Connaissez-vous Chris Ware? Auteur américain de comics, un peu barré, ultra rigoureux, puriste et perfectionniste, il fut primé à Angoulême en 2003 pour son chef-d'œuvre Jimmy Corrigan. Le génie de Chris Ware réside dans sa faculté à croiser les genres, à renouveler les codes et finalement, à inventer son propre monde. Un monde fait de mélancolie lucide, de désenchantement pathologique, de solitude existentielle, d'aliénation et de cruauté. De ces histoires toujours simples en apparence (il est question d'un trentenaire complètement paumé et orphelin de son père, dans Jimmy Corrigan), il se dégage une poésie clairvoyante d'une extrême sensibilité, toujours fine et musicale. Sur le plan formel, Ware vise la perfection et l'épure: son impressionnante saga, l'Acme novelty library, est avant tout une expérimentation littéraire qui rend grâce à l'objet livre: formats différents à chaque volume, absence de pagination, édition unique (certaines de ses BD valent plus de 100 euros sur le marché tant ils sont rares!). Le dessin emprunte quant à lui ses influences à la bonne vieille ligne claire, avec des couleurs toujours idoines, pâles et nostalgiques. Naïf en apparence, le graphisme millimétré révèle en fait un sens de l'épure peu commun et la recherche d'un absolu. Qu'il atteint d'ailleurs, on ne sait trop comment. Mais réduire le travail de Ware à une simple expérimentation serait une erreur. La perfection formelle chez Ware se conjugue à un sens de la narration précis, ciselé, lent, finalement très littéraire. Son but: rendre palpable des univers mentaux, des objets, des attitudes, des ambiances par la musicalité du rythme, l'ellipse, le non-dit, le suggéré (jamais Windy City- Chicago- n'a été aussi bien dépeinte à travers ses sons, ses gratte-ciel, son métro aérien...). Il en ressort des tableaux d'une tristesse infinie, peignant des mondes en proie à la désolation. La poésie le dispute alors à la beauté dans des paysages abandonnés et néanmoins incarnés, où les âmes peinent à exister. Difficile d'être insensible à l'esthétique de Chris Ware. Évidemment, les livres de Ware sont éreintants, difficiles d'accès, mais une fois plongé dans son univers, on ne peut qu'être bouleversés car ils touchent à la beauté. Ces livres se lisent comme des romans, avec patience et volupté.
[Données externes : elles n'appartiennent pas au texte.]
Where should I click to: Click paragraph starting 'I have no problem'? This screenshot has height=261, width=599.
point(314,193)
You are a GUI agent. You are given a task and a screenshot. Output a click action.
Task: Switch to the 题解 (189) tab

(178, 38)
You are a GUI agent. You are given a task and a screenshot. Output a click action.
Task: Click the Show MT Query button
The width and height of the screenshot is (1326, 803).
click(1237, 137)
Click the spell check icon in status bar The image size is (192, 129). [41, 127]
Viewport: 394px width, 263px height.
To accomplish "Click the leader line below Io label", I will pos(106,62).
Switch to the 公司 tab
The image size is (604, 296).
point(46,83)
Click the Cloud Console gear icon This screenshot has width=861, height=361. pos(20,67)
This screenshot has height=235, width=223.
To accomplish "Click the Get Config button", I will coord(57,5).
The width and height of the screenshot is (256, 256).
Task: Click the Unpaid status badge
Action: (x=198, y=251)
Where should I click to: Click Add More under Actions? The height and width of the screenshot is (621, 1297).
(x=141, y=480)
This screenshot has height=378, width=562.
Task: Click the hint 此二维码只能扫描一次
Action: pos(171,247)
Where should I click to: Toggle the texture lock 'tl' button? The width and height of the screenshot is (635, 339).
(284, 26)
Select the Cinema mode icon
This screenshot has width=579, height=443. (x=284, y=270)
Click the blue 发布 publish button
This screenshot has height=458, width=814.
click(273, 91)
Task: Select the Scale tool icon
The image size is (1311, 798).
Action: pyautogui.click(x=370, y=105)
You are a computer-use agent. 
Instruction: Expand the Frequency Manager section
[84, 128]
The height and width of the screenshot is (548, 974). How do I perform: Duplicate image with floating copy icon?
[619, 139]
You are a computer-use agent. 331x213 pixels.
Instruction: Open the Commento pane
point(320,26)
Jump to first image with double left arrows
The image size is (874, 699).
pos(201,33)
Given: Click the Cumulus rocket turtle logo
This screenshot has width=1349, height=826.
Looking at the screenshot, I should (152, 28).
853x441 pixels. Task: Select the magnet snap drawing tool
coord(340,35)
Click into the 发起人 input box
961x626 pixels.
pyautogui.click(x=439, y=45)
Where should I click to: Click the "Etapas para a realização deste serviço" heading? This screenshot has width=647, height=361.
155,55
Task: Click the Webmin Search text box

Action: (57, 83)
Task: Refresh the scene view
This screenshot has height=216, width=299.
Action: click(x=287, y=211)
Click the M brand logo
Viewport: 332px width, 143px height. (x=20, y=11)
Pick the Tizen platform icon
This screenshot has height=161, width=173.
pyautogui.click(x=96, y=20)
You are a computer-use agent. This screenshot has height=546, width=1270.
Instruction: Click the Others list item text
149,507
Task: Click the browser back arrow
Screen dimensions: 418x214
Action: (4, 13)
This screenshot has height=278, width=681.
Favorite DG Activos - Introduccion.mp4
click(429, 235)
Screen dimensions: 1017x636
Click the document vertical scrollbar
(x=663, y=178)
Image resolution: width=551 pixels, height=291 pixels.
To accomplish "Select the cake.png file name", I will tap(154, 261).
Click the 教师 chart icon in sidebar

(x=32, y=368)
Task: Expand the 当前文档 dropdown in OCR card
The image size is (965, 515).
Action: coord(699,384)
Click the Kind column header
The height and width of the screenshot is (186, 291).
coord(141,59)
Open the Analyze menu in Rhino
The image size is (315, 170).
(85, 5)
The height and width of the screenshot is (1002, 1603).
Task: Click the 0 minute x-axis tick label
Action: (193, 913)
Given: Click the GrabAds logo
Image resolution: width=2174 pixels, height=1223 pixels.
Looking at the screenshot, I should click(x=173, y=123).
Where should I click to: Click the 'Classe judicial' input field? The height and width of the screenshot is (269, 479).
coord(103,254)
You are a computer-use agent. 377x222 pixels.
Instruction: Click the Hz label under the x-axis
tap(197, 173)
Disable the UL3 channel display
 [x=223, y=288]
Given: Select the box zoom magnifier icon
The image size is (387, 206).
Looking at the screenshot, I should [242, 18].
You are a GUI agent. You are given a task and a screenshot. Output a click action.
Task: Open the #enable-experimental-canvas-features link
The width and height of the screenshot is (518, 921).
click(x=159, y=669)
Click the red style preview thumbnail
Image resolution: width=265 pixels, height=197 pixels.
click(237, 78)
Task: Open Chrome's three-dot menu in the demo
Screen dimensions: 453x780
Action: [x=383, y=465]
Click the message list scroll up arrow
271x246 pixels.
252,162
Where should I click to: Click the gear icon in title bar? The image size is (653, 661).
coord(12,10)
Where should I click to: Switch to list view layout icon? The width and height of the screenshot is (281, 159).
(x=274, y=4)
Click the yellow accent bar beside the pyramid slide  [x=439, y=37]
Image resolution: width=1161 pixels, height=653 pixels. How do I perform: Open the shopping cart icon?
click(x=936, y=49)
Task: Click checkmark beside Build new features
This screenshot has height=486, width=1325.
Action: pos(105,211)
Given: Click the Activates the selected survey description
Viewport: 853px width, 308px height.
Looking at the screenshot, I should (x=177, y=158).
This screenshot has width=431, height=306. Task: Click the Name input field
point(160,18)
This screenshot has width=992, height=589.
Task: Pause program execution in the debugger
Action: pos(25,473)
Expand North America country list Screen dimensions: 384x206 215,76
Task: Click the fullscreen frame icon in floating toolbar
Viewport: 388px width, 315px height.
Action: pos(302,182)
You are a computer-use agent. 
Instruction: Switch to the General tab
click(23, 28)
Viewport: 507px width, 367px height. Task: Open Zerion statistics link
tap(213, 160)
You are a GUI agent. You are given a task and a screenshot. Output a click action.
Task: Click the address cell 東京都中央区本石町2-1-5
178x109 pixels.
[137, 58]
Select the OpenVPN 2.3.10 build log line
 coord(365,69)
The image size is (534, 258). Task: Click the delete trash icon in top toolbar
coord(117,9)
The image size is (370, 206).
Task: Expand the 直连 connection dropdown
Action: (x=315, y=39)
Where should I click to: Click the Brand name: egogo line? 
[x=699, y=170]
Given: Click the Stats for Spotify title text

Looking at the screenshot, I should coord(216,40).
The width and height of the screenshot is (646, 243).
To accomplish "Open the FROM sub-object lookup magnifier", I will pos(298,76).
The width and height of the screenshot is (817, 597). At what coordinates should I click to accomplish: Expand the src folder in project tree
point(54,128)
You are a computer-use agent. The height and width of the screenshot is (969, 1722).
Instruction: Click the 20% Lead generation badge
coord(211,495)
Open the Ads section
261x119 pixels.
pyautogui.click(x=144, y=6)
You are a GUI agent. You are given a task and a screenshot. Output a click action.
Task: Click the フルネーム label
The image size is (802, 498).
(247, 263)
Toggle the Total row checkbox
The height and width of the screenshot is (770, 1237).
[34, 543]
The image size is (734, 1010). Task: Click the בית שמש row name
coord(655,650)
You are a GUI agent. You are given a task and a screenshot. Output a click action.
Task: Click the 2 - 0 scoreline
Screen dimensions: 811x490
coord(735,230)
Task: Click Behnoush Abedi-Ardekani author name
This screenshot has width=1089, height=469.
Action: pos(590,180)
Ce vingtième volume de l'Acme novelty library reste pour l'ivre de mots, la sortie "BD" (terme réducteur avec Ware) de l'année 2010. A lire en anglais, la traduction en français n'étant pas à l'ordre du jour (rares sont les livres de Ware à être traduits d'ailleurs).
Le pitch du vingtième volume de l'Acme novelty library intitulé "Lint": l'histoire ordinaire d'un homme, de sa naissance à sa mort, en passant par ses déboires conjugaux et financiers. Toujours brillant dans sa faculté à dépeindre des mondes désenchantés et poétiques. Et à sublimer l'ordinaire et le tragique. (5/5)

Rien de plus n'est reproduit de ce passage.